Qu’est-ce qui rend une frappe de drone « légitime » aux yeux du public ?

Après le 11 septembre, les États-Unis ont introduit l’utilisation de véhicules aériens sans pilote armés, ou drones, pour tuer des terroristes. Les chercheurs ont étudié l’utilisation des drones par les États-Unis pendant deux décennies. En effet, le Bureau of Investigative Journalism, la New America Foundation et d’autres groupes de surveillance agrègent des données sur les frappes américaines. Pourtant, à part UK Drones et le Yemen Data Project, peu de bases de données existent pour rendre compte de l’adoption des drones par d’autres pays.

Pour combler ce manque d’informations, nous avons comparé la façon dont la variation de l’utilisation et de la contrainte spécifiques d’un pays sur les drones façonne les perceptions de la légitimité du public, ce qui, selon les chercheurs, peut influencer l’utilisation de la force par les responsables politiques à l’étranger. Nous nous sommes concentrés sur les États-Unis comme référence et avons inclus la France, qui a mené des dizaines de frappes en Afrique – à savoir au Mali – depuis décembre 2021 seulement. Les citoyens français constituent donc un test décisif pratique pour les perceptions non américaines sur l’utilisation des drones.

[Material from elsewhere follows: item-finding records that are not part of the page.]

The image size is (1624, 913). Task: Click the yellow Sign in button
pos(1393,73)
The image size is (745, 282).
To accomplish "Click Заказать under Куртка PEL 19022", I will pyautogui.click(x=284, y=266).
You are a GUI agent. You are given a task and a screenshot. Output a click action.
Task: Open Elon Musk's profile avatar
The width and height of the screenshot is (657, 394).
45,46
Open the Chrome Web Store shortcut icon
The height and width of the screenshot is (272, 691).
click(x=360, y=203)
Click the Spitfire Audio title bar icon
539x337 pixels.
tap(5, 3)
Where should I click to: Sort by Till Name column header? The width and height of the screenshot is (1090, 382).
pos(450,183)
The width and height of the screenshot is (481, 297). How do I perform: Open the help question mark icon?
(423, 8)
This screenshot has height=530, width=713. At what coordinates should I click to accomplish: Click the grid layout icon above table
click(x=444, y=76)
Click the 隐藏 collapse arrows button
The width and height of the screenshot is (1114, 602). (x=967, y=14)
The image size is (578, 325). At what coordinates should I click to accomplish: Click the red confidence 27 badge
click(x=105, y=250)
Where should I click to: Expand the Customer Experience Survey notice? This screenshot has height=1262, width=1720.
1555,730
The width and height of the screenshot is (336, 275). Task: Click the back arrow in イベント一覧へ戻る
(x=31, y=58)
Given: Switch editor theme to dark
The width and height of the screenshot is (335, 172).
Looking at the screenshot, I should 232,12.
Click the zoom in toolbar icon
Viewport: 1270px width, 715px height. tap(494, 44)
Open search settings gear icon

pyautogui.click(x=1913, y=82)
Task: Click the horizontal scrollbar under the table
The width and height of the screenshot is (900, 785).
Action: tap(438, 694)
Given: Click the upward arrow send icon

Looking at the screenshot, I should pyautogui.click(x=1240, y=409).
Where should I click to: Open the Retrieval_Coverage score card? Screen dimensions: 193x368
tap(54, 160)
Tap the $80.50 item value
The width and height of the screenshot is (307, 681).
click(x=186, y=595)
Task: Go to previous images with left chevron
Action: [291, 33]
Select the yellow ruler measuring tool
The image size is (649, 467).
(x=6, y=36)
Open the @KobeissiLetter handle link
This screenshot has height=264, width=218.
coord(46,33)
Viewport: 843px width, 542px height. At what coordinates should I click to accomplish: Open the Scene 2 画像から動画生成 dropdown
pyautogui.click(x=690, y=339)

Notre recherche consistait en une expérience d’enquête et a abouti à trois résultats clés. Premièrement, la variation dans la manière dont un pays utilise et limite l’utilisation des drones peut façonner la perception des frappes légitimes de différentes manières. Deuxièmement, les citoyens américains et français perçoivent certains modèles de guerre par drones comme plus légitimes que d’autres. Enfin, cet effet intra-groupe et hors-groupe reflète des hypothèses uniques qui sous-tendent les perceptions de la légitimité. Ensemble, ces résultats suggèrent que les frappes antiterroristes américaines n’expliquent plus comment la plupart des pays utilisent des drones et la perception du public des frappes légitimes résulte du pourquoi et de la manière dont les drones sont utilisés. Cela a des implications importantes sur la manière dont les pays choisissent d’utiliser des drones à l’avenir.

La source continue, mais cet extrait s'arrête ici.